The odd case of monkey see, monkey do

An unnamed US 9th Circuit judge keeps 'Monkey Selfie' copyright case alive by requesting rehearing.

Who owns copyright: the monkey?

The famous ‘monkey selfie’ trial is rattling on, with a US Ninth Circuit judge asking the full appeals court to consider rehearing its ruling last month that animals cannot sue for copyright infringement. In a filing on Friday, the court said that the unnamed Ninth Circuit judge had requested sua sponte that the full court vote on whether to rehear the case. New briefs on the issue are due within 21 days.

Case rehearing en banc
The court papers state: a judge has made a sua sponte request for a vote on whether to rehear en banc the published opinion dated April 23, 2018. Therefore, pursuant to General Order 5.4(c)(3), the parties are requested to file simultaneous briefs setting forth their respective positions on whether the case should be reheard en banc. The briefs are not to exceed 7,000 words and shall be filed within 21 days of the date of this order. Parties registered for appellate electronic case filing must file electronically without submission of paper copies.

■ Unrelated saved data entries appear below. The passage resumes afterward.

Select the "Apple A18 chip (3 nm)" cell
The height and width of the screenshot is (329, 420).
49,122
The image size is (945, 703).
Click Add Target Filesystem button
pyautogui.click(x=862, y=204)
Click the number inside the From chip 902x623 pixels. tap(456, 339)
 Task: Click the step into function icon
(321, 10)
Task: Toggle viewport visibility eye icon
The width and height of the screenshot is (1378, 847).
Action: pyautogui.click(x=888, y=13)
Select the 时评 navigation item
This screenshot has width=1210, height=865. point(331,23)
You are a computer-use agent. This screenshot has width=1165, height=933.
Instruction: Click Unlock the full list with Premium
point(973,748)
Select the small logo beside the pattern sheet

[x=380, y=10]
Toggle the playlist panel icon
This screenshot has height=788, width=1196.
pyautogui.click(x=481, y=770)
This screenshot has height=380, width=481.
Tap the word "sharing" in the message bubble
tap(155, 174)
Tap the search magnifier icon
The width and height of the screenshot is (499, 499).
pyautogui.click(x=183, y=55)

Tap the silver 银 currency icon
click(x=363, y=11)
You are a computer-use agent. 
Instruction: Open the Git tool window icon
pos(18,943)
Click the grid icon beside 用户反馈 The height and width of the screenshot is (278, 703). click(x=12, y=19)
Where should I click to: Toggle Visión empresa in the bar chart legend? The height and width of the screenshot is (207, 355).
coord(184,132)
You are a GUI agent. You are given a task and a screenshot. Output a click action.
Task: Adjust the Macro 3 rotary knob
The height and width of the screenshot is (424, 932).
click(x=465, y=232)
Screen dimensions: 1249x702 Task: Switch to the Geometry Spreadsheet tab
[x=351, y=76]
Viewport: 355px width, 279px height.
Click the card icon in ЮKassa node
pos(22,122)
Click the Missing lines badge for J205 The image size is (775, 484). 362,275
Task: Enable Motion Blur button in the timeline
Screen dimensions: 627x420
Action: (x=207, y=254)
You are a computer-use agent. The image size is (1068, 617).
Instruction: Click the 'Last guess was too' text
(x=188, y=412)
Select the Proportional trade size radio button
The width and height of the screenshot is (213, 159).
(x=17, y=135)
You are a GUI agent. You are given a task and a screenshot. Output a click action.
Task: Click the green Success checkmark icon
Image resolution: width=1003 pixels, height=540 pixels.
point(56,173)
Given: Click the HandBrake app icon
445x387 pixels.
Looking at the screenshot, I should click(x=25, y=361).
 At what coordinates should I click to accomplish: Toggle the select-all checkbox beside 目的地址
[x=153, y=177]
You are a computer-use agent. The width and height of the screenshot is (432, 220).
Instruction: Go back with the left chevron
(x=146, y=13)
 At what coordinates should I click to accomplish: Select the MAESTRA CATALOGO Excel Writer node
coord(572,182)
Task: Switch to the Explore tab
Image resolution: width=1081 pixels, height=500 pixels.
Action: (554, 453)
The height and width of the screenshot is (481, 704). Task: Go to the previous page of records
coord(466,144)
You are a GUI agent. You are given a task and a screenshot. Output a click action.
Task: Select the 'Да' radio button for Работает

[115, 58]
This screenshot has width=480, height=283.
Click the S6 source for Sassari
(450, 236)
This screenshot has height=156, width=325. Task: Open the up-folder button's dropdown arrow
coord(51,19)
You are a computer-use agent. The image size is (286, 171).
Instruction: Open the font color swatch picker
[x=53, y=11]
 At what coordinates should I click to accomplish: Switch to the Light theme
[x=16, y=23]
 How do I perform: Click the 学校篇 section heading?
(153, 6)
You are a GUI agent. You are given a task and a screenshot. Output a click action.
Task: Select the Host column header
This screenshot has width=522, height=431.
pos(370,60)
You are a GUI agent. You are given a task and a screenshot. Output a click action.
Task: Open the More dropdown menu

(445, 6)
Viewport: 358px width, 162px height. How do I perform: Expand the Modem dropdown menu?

Parties who are not registered for appellate electronic case filing must file 50 paper copies.’ The en banc ruling means in the 9th circuit that an 11-judge panel would rehear the case.

No copyright for monkeys
Observers and media had pronounced the issue closed last month after the April 23rd hearing. The 9th Circuit had rejected a settlement between People for the Ethical Treatment of Animals (PETA) and photographer David Slater for infringing Naruto’s copyright. Naruto was the monkey involved, and PETA argued he had not approved of any settlement, an argument the court decisively. The court found no reason to believe that PETA, being a ‘next friend’ of the monkey, should get the monkey's copyright for taking the selfie. The court has stated all along that monkeys don't get copyright.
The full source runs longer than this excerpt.